Records for the exercise ::
== Segment start ==

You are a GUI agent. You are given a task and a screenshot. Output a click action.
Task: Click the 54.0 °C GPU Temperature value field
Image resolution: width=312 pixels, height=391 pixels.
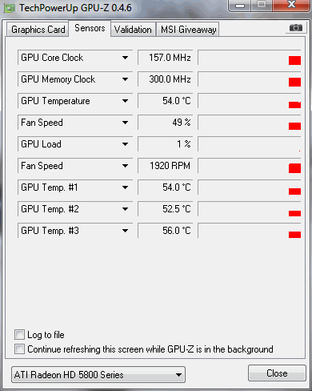coord(166,101)
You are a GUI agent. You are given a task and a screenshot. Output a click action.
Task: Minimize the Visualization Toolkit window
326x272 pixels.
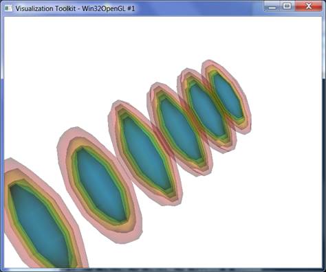tap(272, 7)
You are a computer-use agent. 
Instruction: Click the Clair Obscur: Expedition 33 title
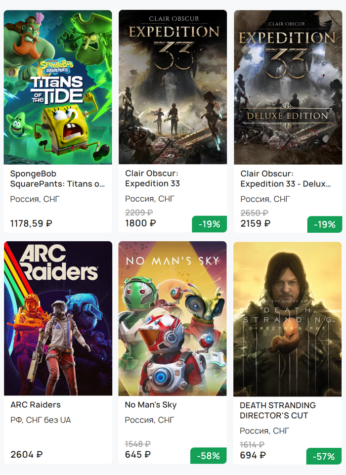pos(152,179)
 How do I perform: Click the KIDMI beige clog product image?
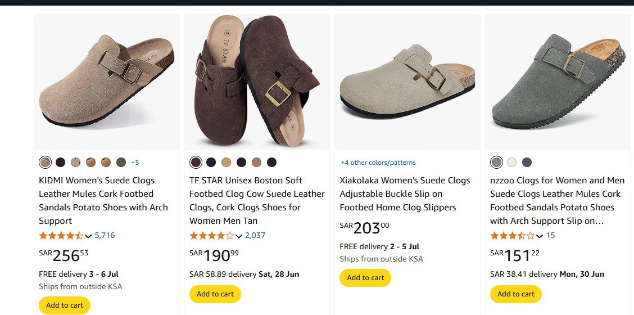pos(107,82)
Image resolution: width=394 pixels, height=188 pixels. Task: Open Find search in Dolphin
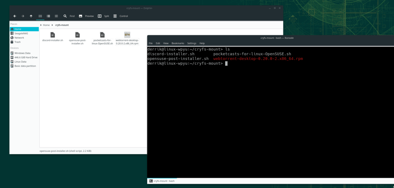tap(69, 16)
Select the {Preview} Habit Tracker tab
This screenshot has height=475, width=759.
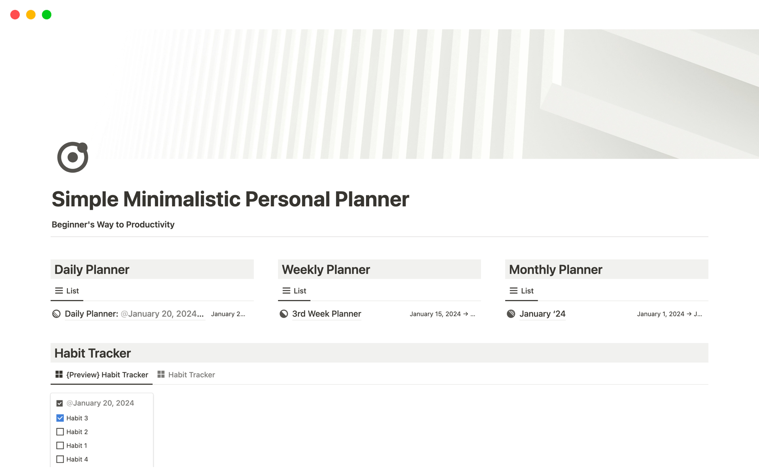(107, 374)
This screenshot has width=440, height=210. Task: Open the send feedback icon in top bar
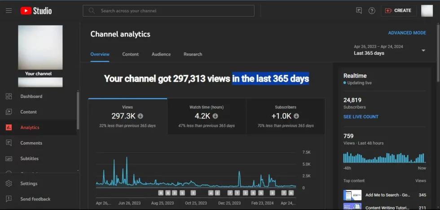(358, 11)
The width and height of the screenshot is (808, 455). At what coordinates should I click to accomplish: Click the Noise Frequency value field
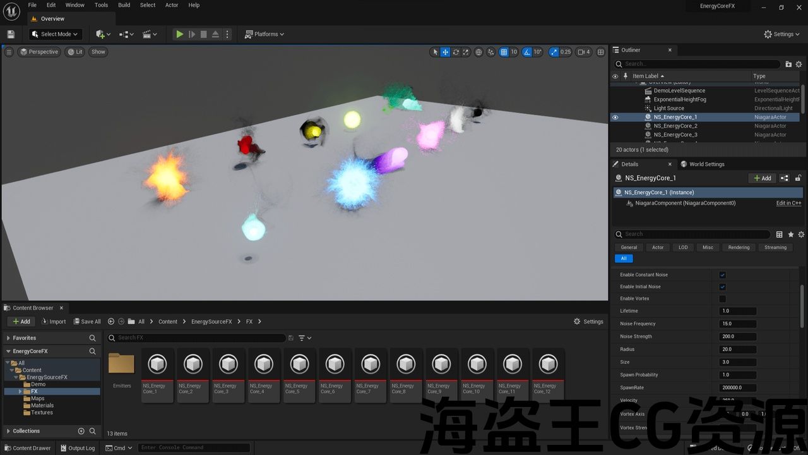737,324
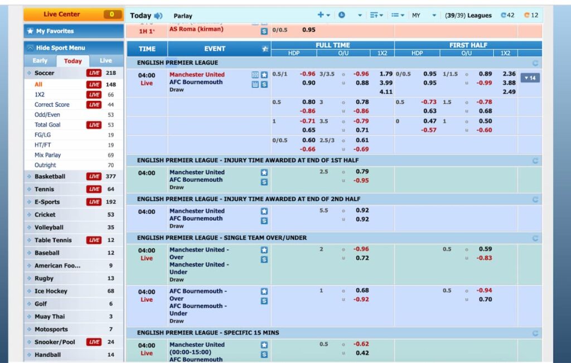Toggle favorite star for Injury Time 2nd Half match
The height and width of the screenshot is (363, 571).
pos(264,211)
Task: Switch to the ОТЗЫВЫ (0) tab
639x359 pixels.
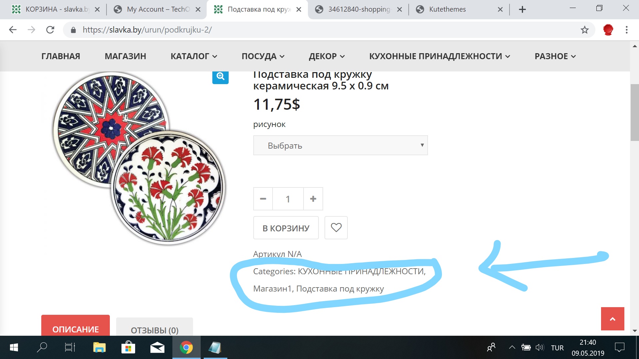Action: click(154, 330)
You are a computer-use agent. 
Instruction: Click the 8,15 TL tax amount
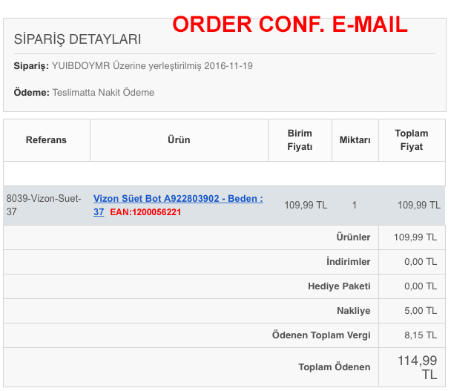(421, 335)
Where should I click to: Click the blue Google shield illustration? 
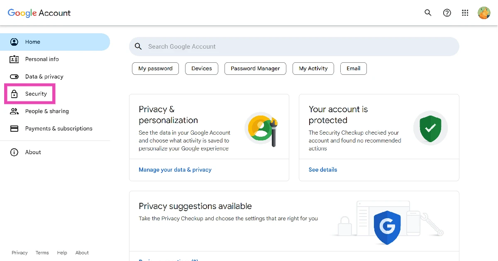[x=387, y=227]
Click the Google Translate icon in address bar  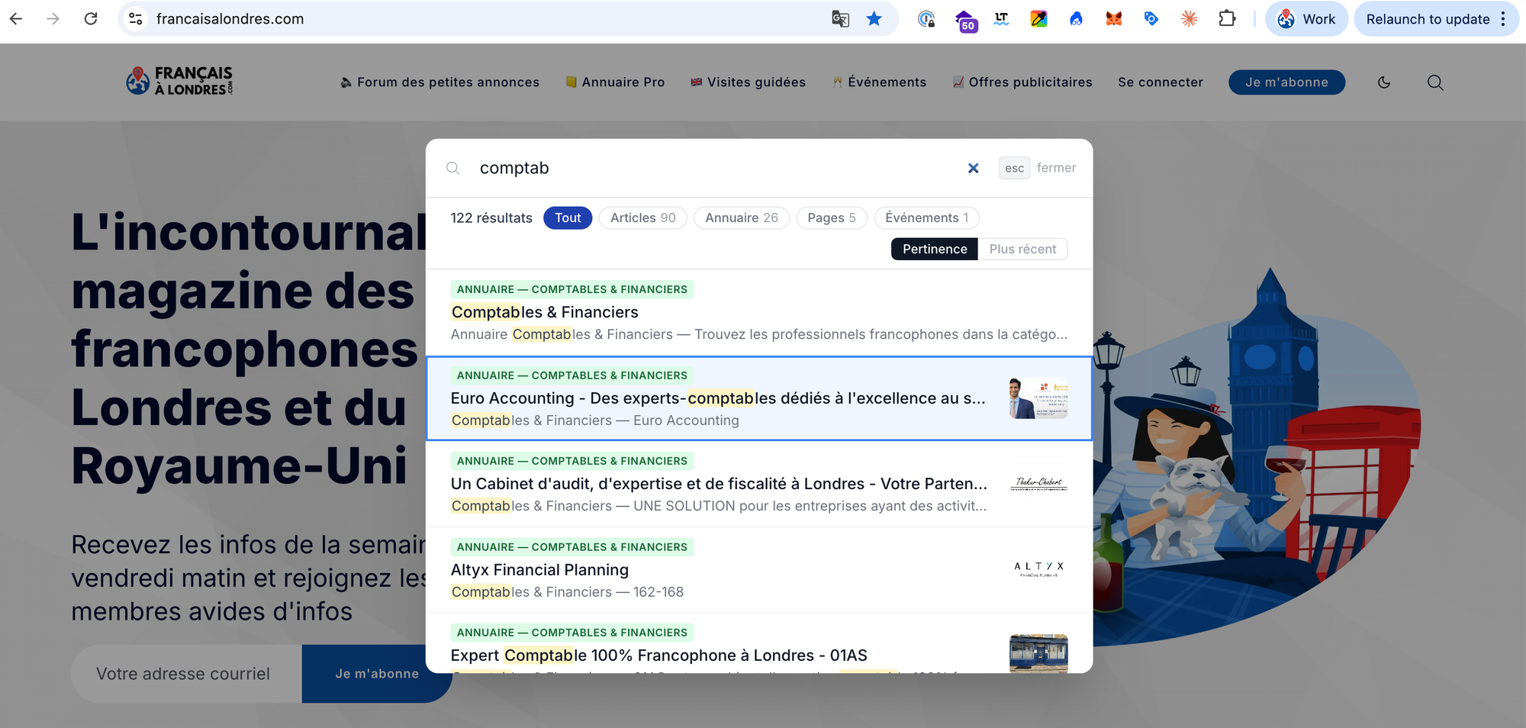[840, 19]
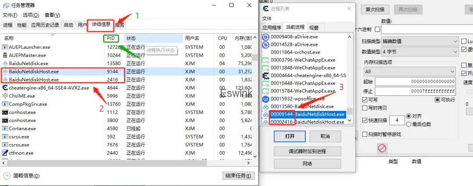Screen dimensions: 473x186
Task: Enable 扫描时暂停游戏 checkbox
Action: pyautogui.click(x=365, y=134)
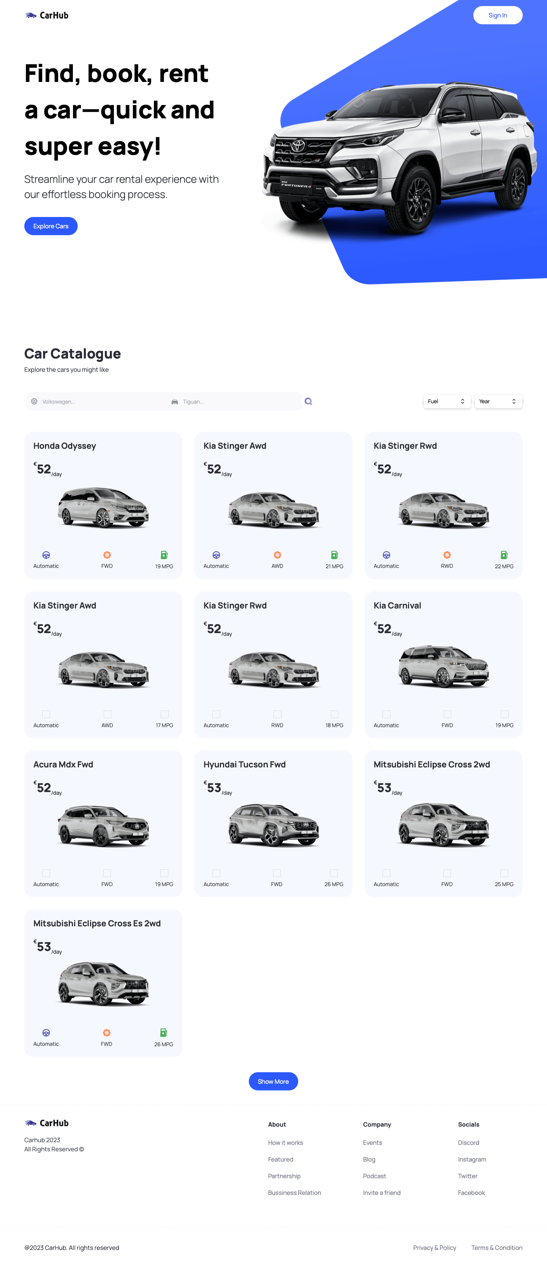Click the Explore Cars button
The image size is (547, 1267).
click(x=51, y=226)
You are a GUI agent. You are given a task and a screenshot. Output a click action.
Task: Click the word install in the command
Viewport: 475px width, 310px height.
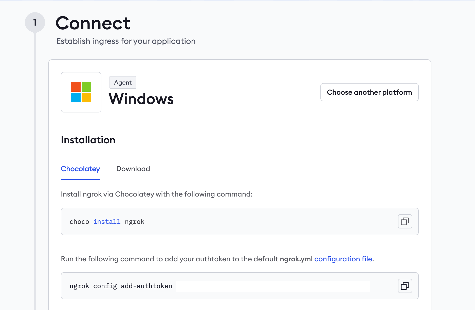click(107, 222)
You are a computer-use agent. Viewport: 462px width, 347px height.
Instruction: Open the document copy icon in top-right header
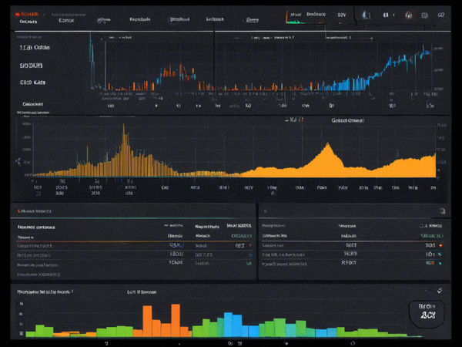pos(424,15)
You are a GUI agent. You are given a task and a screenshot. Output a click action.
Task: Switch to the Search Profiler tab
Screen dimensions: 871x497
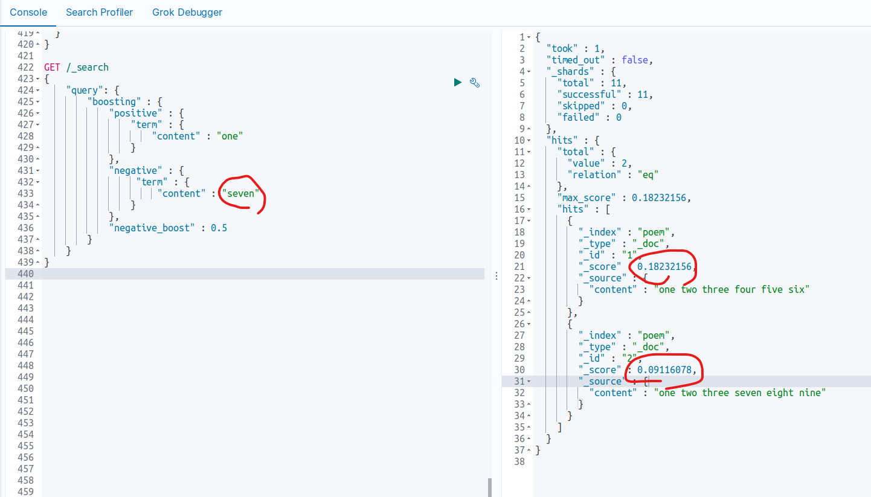(x=99, y=12)
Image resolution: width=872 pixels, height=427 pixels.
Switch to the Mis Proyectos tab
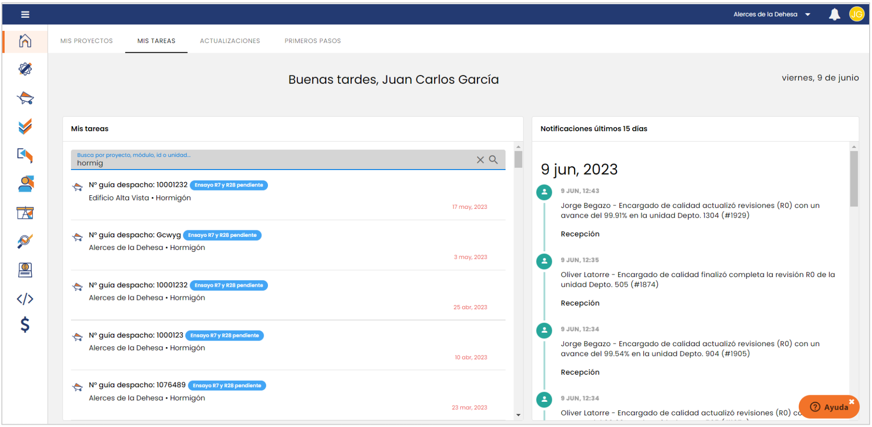point(86,41)
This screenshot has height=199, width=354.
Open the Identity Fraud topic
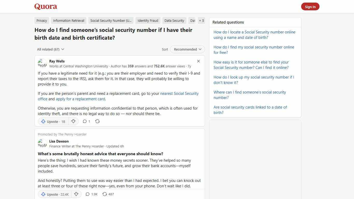[148, 20]
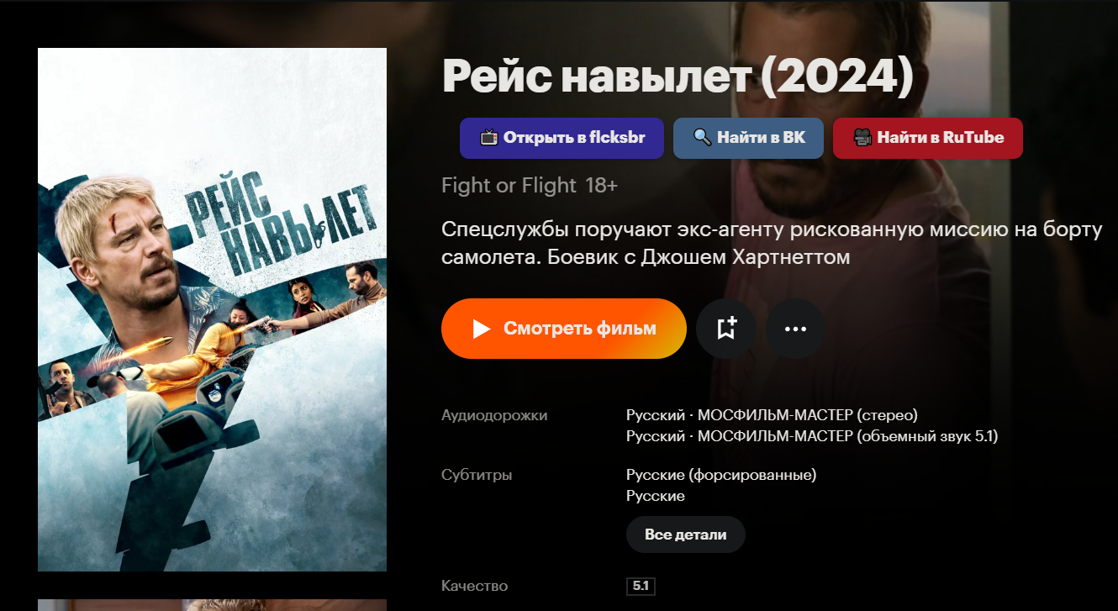1118x611 pixels.
Task: Add the film to bookmarks
Action: (726, 329)
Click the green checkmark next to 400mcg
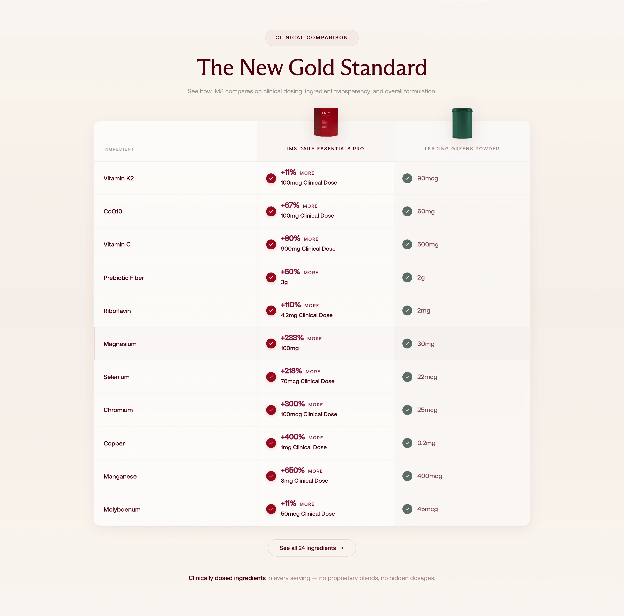624x616 pixels. coord(407,476)
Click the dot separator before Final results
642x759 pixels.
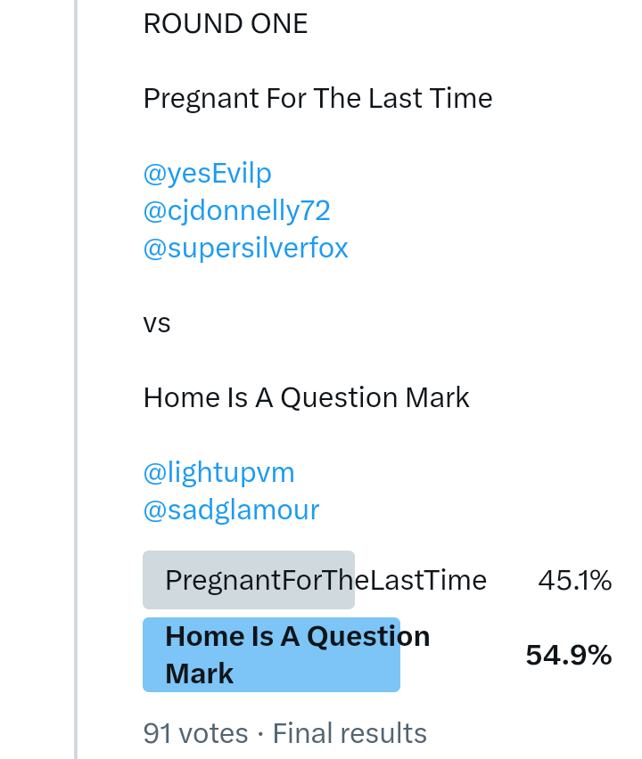(260, 734)
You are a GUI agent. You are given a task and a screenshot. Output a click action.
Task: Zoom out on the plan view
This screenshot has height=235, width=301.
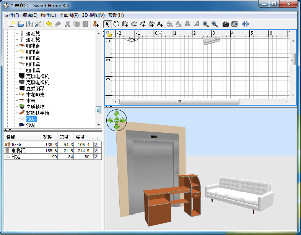tap(215, 24)
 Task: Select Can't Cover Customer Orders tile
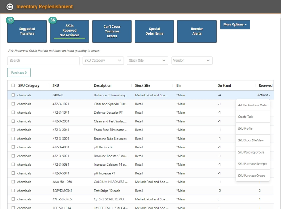coord(112,31)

== Segment end ==

Directions for this task :: All lines from the one holding "Task: Switch to the Search Profiler tab" through the last line of the records need to be copied exactly, both ends included, and the pictures left behind.

Finished task ::
Task: Switch to the Search Profiler tab
Screen dimensions: 871x497
(x=99, y=12)
Image resolution: width=872 pixels, height=427 pixels.
Switch to the Mis Proyectos tab
point(86,41)
This screenshot has height=199, width=354.
Open the Identity Fraud topic
[148, 20]
1118x611 pixels.
Task: Add the film to bookmarks
Action: (726, 329)
Click the green checkmark next to 400mcg
624x616 pixels. coord(407,476)
Click the dot separator before Final results
642x759 pixels.
(260, 734)
You are a GUI agent. You are given a task and a screenshot. Output a click action.
Task: Zoom out on the plan view
This screenshot has height=235, width=301.
tap(215, 24)
 Task: Select Can't Cover Customer Orders tile
coord(112,31)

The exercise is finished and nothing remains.